In practice, likelihood functions tend to be much more complicated [than the book's examples], and you won't be able to solve the calculus problem even if you excel at math. Instead, you'll have to use numerical methods, a fancy term for "letting the computer do the calculus for you." ... Numerical methods for finding MLEs work by iterative approximation. They start with an initial guess... then update the guess to some value... by climbing up the likelihood function... The iteration continues until the successive values... are so close to one another that the computer is willing to assume that the peak has been achieved. When this happens, the algorithm is said to converge (p. 325; emphasis in original).

This is what the Minimization History portion of the AMOS output refers to, along with the the possible error message that one's model has failed to converge.

UPDATE II: The reference given by our 2014 guest speaker on MLE is:

Ferron, J. M., & Hess, M. R. (2007). Estimation in SEM: A concrete example. Journal of Educational and Behavioral Statistics, 32, 110-120.

Free/Fixed Parameters & Model Identification

(Updated September 26, 2018)

A key concept in SEM is that of freely estimated (or free) parameters vs. fixed parameters. The term "freely estimated" refers to the program determining the value for a path or variance in accordance with the data and the mathematical estimation procedure. A freely estimated path might come out as .23 or .56 or -.33, for example. Freely estimated parameters are what we're used to thinking about. 

However, for technical reasons, we sometimes must "fix" a value, usually to 1. This means that a given path or variance will take on a value of 1 in the model, simply because we tell it to, and will not receive a significance test (there being no reason to test the null hypothesis that the value equals zero in the population). Fixed values only apply to unstandardized solutions; a value fixed to 1 will appear as 1 in an unstandardized solution, but usually appear as something different in a standardized solution. These examples should become clearer as we work through models.

Here is an initial example with a hypothetical one-factor, three-indicator model. Without fixing the unstandardized factor loading for indicator "a" to 1, the model would be seeking to freely estimate 7 unknown parameters (counted in blue parentheses in the following photo) from only 6 known pieces of information.
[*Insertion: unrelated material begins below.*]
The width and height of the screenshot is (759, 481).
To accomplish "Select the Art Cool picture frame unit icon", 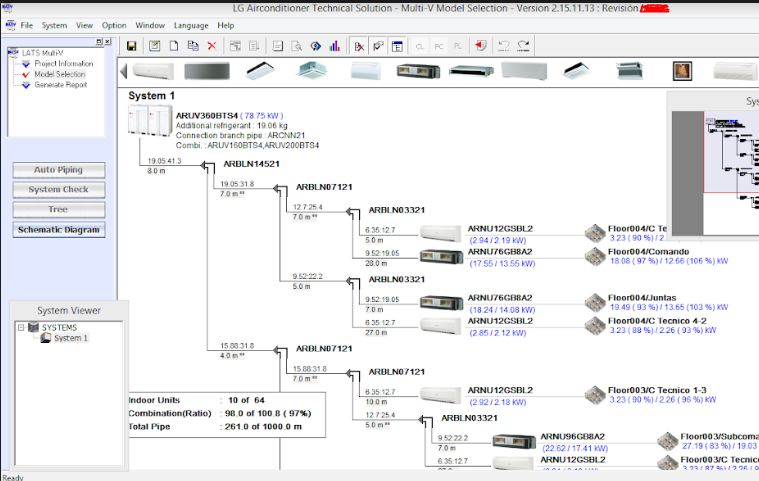I will click(683, 72).
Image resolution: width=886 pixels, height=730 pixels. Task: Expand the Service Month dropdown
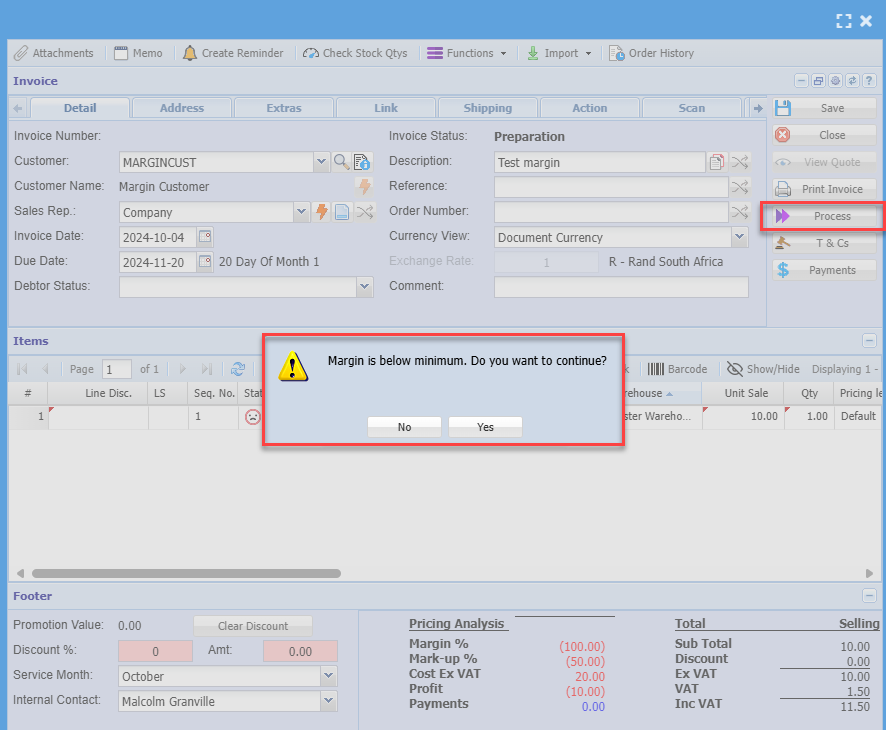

The model would thus be under-identified* (also referred to as "unidentified"), which metaphorically is like being in "debt." Fixing the unstandardized factor loading for "a" to 1 brings the unknowns and knowns into balance.


As an alternative to fixing one unstandardized factor loading per construct to 1, a researcher can let all of the factors go free and instead fix the variance of the construct to 1. See slides 29-31 in this online slideshow.

There is a second reason for fixing parameters to 1. Keiley et al. (2005, in Sprenkle & Piercy, eds., Research Methods in Family Therapy) discuss the metric-setting rationale for fixing a single loading per factor to 1:

One of the problems we face in SEM is that the latent constructs are unobserved; therefore, we do not know their natural metric. One of the ways that we define the true score metric is by setting one scaling factor loading to 1.00 from each group of items (pp. 446-447).

In ONYX, it seems easiest to let all the factor loadings be freely estimated (none of them fixed to 1), but instead fix each factor's variance to 1.

---
*A simple algebra scenario provides an analogy to under-identification. One equation with two unknowns (under-identified) has no single unique solution. For example, x + y = 10 could be solved by x and y values of 9 and 1, 6 and 4, 12 and -2, 7.5 and 2.5, etc., respectively. But if we have two equations and two unknowns, such as by adding the equation, x - y = 4, then we know that x = 7 and y = 3.